Track down every line below that holds "computer" and copy it.

Stored data:
····················
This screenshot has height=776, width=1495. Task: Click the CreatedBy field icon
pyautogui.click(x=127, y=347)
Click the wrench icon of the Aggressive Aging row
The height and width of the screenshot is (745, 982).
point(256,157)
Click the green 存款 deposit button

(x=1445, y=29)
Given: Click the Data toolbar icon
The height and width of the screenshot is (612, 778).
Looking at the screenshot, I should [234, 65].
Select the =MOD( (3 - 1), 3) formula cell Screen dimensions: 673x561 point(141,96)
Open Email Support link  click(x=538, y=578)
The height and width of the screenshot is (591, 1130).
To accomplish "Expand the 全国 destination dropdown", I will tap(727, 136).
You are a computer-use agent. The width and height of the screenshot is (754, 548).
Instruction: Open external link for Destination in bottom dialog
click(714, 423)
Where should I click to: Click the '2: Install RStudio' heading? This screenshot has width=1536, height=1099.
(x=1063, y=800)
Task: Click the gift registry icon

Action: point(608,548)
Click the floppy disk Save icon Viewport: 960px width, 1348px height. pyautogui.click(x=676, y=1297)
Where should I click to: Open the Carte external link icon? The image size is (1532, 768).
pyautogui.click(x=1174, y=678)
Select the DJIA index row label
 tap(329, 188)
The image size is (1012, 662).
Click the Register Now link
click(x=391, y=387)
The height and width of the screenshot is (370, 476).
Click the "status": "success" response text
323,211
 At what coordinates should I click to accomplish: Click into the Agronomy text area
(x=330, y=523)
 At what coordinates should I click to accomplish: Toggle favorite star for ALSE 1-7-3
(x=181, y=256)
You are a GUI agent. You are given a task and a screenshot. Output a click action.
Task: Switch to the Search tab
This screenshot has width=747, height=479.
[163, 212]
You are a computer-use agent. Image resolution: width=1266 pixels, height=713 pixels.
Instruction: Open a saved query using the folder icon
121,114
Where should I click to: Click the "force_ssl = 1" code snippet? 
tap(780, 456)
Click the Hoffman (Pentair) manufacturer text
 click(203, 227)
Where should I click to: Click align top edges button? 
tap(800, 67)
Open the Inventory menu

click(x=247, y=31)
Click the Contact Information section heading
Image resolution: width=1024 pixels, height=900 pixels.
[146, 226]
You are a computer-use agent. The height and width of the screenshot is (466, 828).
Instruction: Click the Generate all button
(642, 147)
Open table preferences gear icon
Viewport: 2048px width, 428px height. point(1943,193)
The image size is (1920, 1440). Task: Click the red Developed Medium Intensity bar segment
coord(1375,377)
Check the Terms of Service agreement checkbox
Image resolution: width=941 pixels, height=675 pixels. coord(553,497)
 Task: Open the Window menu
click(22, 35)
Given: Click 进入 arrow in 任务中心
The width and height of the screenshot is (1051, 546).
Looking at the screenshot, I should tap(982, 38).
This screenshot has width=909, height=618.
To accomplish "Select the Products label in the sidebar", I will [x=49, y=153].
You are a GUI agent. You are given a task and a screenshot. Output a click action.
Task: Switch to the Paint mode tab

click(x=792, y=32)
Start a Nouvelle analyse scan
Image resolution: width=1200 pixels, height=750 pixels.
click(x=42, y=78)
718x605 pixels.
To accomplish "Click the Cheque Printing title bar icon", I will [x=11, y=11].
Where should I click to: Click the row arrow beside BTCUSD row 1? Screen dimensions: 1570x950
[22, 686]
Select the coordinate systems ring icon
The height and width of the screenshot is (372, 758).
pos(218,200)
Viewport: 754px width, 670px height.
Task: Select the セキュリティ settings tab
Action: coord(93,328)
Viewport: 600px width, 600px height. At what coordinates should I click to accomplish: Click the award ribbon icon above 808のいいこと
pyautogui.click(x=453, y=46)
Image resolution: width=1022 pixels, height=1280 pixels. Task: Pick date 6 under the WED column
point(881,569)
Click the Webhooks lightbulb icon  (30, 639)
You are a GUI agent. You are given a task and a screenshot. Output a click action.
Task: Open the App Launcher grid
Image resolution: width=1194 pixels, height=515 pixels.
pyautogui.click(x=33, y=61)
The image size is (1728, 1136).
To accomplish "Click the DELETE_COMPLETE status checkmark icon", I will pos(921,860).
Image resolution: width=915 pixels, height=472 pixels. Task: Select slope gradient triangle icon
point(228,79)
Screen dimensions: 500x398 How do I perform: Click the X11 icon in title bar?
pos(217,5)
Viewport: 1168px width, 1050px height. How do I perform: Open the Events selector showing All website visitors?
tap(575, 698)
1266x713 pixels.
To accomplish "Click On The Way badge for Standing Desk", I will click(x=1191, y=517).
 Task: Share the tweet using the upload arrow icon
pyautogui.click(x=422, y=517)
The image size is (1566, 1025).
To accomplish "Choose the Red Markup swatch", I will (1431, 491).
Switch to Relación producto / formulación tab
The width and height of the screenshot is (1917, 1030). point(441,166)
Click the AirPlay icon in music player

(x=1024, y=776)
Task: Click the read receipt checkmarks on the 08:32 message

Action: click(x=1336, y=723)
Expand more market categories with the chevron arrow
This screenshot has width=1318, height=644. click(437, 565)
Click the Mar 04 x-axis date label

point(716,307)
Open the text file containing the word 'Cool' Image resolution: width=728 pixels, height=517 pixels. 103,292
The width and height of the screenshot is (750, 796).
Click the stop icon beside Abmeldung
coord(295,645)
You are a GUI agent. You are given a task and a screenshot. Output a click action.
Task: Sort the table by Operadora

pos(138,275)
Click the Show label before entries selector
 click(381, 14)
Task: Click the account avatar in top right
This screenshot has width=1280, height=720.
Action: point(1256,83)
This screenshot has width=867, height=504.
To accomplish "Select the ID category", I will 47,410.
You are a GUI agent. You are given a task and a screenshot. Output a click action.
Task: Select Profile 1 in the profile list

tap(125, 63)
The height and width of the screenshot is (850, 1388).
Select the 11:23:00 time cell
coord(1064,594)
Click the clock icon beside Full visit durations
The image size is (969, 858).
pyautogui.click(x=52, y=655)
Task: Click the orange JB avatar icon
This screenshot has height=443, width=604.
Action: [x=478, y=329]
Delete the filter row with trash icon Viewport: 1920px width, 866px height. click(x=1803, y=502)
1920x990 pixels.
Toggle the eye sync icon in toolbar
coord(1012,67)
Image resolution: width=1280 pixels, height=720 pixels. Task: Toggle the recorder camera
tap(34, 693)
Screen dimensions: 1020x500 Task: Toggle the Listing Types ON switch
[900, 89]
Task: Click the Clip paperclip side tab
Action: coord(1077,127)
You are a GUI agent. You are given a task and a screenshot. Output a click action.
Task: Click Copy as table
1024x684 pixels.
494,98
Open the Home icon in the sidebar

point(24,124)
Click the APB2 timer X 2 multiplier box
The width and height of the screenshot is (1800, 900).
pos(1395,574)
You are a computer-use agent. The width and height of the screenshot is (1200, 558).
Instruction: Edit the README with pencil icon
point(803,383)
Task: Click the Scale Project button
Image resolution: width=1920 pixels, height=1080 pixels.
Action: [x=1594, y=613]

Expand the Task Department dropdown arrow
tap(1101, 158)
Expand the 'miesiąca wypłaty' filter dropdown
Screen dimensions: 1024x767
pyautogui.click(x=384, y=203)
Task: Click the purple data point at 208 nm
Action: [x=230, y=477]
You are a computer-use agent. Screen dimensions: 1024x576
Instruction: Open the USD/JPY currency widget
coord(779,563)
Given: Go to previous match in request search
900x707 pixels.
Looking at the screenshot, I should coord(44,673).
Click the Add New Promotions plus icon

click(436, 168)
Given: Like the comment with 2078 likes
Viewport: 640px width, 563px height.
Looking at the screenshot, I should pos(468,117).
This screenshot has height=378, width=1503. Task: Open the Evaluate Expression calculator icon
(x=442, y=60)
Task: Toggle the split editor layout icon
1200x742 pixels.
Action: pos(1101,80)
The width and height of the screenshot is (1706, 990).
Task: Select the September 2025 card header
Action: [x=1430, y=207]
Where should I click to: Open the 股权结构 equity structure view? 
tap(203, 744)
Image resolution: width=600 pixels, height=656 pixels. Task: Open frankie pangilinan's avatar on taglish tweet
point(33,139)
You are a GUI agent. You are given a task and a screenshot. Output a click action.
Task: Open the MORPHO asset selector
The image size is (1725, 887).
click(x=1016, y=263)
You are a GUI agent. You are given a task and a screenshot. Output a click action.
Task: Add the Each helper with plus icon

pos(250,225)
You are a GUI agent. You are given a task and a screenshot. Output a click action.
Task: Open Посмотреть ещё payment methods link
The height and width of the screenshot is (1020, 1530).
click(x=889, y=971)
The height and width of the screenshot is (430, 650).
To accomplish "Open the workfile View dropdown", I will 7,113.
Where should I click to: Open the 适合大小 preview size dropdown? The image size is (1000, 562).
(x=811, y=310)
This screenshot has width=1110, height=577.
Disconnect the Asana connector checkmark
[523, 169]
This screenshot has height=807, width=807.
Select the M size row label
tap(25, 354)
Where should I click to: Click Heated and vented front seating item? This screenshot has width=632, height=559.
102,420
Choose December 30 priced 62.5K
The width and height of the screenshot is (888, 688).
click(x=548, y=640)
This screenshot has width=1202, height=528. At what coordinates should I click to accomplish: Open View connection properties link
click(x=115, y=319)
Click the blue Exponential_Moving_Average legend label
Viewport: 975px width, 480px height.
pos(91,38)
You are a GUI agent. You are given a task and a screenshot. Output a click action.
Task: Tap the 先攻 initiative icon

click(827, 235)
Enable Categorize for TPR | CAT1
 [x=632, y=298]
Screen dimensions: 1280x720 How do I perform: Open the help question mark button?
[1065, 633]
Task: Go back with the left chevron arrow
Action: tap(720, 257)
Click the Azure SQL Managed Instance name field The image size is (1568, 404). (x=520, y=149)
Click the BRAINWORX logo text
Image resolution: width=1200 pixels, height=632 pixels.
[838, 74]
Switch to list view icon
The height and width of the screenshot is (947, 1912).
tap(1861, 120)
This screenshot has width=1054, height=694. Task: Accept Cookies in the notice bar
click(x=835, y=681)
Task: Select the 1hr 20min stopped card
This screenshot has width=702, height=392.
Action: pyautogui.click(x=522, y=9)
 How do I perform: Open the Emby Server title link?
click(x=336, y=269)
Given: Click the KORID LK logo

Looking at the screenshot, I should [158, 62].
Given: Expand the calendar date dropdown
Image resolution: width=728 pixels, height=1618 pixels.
····················
TASK ANSWER =
You are a computer-use agent. The width and height of the screenshot is (754, 548).
You are a computer-use agent. Image resolution: width=1266 pixels, height=713 pixels.
You are a computer-use agent. The height and width of the screenshot is (466, 828).
You are a computer-use agent. The width and height of the screenshot is (1200, 558).
You are a computer-use agent. Screen dimensions: 1024x576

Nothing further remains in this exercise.